A la même époque, Jehan Samxon donnait la première traduction française
de l’Iliade sous ce titre : « Iliades » de Homère poète grec et grant
historiographe, avecques les prémisses et comencements de Dupon de
Goulonne souverain hystoriographe; additions et séquences de Darès
Phrygius et de Dictys de Crète : translatées en partie de latin en
langaige vulgaire, par maistre Jehan Samxon, licentie en loys,
lieutenant du bailly de Touraine.., ; et fut achevé d’imprimer le XXVI
jour de septembre, l’an mil cinq cens trente. »
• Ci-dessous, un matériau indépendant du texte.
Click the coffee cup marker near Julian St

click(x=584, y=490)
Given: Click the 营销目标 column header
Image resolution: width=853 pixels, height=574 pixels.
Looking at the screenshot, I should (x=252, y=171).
Le dix-septième siècle vit éclore l’édition complète
d’Homère de Schrévélius, celle de Josué Barnès et plusieurs
dissertations sur les poésies homériques. Le dix-huitième siècle
produisit l’édition de Samuel Clarke, accompagnée d’une traduction
latine et de savants commentaires ; celle d’Ernesti et la publication du
texte de l’Iliade par Anne de Villoison, d’après un manuscrit de la
bibliothèque Saint-Marc à Venise. Vers la fin de ce siècle, en 1795,
parurent les Prolégomènes de Wolf, qui produisirent une véritable
révolution philologique en Allemagne. En 1802, un rival de Wolf, Heyne,
publia son Iliade. Douze ans après cette publication Knigt livra au
public ses travaux sur l’orthographe homérique et particulièrement sur
l’emploi du digamma. Puis vinrent les savantes dissertations, les notes
critiques, les précieux commentaires de Lehrs, de Boissonade, de G.
Hermann, de Dindorf, de Rost, de Nitzsch, de Millier ; l’excellente
Histoire des poésies homériques de Dugas Montbel, placée à la suite de
ses Observations ; les remarquables articles de M. Letronne dans le
Journal des savants, la Version latine, de Dübner (collection Firmin
Didot), le Dictionnaire des homérides de MM. Theil et Hallez-D’Arros,
l’Essai sur l’épopée homérique de M. A. Bignan et l’article Homère de M.
Guignaut inséré dans le Dictionnaire de la Conversation.
Maintenant il ne nous reste plus qu’à parler de notre
traduction de l’Iliade et de l’Odyssée, du plan que nous avons suivi, du
système que nous avons adopté. Mais comme notre version et nos notes en
diront plus à ce sujet que nous n’en pourrions dire nous-même, nous
terminerons cette rapide introduction en adressant nos remercîments bien
sincères à M. Villemain pour les encouragements qu’il a daignés nous
accorder, et à MM. Letronne, Hase, Séguier, Theil, Bignan, Pillon pour
leurs savants et bienveillants conseils.